- Interactive map of Hot
- Coordinates: 18°12′N 98°37′E﻿ / ﻿18.200°N 98.617°E
- Country: Thailand
- Province: Chiang Mai
- Amphoe: Hot

Population (2019)
- • Total: 3,170
- Time zone: UTC+7 (TST)
- Postal code: 50240
- TIS 1099: 501602

= Hot subdistrict =

Hot (ฮอด) is a tambon (subdistrict) of Hot District, in Chiang Mai Province, Thailand.

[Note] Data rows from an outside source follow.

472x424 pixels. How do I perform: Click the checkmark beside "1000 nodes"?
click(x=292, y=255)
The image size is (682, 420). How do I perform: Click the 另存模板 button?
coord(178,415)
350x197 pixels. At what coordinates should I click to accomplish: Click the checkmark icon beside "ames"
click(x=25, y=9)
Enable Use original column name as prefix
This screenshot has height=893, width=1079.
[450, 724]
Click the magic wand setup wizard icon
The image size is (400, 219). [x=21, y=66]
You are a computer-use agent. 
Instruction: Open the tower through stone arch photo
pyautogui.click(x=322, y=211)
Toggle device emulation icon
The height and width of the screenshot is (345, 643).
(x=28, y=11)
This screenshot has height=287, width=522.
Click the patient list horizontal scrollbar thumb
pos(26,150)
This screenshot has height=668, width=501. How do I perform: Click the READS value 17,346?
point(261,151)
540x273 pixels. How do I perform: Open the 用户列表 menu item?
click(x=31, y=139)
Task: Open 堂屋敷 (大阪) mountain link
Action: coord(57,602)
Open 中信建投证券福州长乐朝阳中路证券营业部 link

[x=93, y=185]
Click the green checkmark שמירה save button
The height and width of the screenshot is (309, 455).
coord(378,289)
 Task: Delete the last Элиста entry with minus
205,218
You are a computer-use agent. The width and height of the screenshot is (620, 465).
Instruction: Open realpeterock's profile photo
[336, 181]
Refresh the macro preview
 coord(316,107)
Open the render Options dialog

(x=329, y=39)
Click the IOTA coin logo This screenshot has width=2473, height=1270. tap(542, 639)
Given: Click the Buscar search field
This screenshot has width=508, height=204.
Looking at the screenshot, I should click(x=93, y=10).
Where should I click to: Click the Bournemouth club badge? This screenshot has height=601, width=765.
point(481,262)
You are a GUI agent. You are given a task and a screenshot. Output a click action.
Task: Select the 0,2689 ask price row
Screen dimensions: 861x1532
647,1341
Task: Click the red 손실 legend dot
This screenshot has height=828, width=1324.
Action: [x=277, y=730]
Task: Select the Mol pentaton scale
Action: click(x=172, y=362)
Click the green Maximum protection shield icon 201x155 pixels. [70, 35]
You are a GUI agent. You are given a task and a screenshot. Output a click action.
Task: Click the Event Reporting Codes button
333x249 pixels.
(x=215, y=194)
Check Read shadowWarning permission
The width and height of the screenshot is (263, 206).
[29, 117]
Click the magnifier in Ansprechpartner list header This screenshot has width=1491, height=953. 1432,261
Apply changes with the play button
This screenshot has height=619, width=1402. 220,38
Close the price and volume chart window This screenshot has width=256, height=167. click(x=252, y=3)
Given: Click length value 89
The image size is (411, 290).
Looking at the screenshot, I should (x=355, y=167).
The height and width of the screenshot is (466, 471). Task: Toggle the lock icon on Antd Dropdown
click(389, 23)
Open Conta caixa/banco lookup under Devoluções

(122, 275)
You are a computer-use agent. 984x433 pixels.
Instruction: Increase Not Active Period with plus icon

In 2019, it had a total population of 3,170 people.

==Administration==

===Central administration===
The tambon is subdivided into 5 administrative villages (muban).

| No. | Name | Thai |
|---|---|---|
| 01. | Ban Khwae Makok | บ้านแควมะกอก |
| 02. | Ban Phae Din Daeng | บ้านแพะดินแดง |
| 03. | Ban Wang Lung | บ้านวังลุง |
| 04. | Ban Huai Sai | บ้านห้วยทราย |
| 05. | Ban Dong Dam | บ้านดงดำ |

===Local administration===
The whole area of the subdistrict is covered by the subdistrict administrative organization (SAO) Hot (องค์การบริหารส่วนตำบลฮอด).